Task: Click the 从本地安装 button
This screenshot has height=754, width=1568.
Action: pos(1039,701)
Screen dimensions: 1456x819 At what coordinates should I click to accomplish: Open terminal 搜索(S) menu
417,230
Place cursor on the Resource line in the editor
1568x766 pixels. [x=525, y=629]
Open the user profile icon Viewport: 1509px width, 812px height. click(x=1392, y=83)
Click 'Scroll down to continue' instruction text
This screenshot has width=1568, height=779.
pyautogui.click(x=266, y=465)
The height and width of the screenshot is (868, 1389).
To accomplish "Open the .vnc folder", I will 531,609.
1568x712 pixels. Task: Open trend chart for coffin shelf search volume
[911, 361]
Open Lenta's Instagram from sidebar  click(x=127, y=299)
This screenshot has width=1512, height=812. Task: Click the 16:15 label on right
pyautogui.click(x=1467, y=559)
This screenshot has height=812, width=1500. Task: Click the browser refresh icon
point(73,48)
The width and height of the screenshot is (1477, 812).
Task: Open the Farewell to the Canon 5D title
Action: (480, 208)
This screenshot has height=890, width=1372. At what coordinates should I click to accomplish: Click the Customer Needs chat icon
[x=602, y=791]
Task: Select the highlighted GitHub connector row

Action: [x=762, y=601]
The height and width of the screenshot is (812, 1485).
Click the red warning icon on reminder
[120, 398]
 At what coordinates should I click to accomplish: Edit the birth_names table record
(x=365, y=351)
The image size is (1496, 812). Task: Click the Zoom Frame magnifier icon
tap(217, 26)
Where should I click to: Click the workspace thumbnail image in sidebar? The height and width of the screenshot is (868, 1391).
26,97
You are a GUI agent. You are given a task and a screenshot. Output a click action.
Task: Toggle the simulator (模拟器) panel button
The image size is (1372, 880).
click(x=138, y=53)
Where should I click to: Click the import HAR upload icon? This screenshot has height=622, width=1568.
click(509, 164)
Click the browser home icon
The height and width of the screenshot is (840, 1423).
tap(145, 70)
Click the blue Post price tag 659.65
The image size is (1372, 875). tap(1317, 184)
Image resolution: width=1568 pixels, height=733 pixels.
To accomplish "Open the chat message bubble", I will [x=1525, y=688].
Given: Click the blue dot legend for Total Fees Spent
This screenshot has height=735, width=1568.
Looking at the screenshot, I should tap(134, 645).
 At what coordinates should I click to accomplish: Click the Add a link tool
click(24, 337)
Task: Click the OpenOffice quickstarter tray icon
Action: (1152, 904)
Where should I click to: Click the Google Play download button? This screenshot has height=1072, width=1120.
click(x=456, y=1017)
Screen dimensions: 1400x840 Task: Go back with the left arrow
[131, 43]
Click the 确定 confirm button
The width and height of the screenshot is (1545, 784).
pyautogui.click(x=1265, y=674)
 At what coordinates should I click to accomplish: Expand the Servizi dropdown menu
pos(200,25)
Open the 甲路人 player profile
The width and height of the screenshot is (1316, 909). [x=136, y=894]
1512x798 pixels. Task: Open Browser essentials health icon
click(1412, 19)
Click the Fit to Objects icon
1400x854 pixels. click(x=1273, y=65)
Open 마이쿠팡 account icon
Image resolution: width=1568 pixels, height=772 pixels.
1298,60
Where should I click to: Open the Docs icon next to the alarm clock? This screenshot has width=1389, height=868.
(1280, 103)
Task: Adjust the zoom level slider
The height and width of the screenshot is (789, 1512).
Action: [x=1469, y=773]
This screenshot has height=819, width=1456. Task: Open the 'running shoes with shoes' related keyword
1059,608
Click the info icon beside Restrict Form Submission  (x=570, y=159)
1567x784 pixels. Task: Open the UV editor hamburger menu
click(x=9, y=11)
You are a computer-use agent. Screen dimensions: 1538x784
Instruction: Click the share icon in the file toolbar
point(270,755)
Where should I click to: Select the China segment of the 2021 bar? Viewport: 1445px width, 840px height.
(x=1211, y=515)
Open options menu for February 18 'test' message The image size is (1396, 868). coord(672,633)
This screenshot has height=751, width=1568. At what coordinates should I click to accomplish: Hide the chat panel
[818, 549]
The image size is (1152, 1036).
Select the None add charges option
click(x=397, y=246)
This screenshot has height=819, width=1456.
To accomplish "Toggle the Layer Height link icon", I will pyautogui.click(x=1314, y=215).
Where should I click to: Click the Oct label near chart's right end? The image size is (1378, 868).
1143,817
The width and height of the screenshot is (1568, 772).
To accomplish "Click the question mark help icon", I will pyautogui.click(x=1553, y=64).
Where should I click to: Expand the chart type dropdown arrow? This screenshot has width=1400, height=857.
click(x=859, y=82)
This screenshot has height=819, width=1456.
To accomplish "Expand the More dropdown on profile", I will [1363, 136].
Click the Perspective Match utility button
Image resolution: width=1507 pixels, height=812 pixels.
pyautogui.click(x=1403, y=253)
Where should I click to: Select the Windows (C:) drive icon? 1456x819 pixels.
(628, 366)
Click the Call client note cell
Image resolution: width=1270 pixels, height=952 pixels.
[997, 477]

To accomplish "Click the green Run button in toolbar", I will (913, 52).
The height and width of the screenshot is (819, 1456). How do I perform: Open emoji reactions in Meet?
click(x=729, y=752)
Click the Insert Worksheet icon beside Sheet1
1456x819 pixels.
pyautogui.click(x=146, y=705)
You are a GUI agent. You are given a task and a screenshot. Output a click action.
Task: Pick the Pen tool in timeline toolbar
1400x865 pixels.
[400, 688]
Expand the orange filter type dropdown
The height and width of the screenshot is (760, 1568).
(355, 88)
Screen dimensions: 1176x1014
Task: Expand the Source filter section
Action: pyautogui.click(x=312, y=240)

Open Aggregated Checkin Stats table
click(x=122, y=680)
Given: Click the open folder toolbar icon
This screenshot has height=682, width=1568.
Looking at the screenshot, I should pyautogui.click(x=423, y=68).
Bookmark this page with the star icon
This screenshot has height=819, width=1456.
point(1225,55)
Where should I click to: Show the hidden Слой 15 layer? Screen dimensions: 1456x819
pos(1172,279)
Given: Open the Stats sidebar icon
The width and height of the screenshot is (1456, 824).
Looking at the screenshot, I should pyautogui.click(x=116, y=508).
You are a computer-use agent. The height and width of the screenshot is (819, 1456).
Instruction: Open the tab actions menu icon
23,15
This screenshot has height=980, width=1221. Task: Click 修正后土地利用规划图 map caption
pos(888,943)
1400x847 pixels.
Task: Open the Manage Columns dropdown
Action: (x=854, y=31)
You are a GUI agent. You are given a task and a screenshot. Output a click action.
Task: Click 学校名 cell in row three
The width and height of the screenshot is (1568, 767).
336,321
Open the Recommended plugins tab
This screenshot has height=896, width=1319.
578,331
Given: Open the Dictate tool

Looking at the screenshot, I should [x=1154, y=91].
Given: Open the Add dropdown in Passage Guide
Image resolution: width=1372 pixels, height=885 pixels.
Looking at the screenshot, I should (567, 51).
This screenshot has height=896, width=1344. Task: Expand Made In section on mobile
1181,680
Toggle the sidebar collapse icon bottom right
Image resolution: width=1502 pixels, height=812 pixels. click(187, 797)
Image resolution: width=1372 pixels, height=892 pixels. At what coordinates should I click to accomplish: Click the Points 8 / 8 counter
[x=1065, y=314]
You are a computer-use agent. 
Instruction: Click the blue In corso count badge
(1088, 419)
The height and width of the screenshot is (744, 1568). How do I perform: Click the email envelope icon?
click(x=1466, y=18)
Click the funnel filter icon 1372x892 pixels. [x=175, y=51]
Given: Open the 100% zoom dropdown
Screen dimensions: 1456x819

***

> _Problem_: Within the entries above, find the string "cell" and return each line that holds it.

> _Answer space_:
Click the Call client note cell
Task: Click 学校名 cell in row three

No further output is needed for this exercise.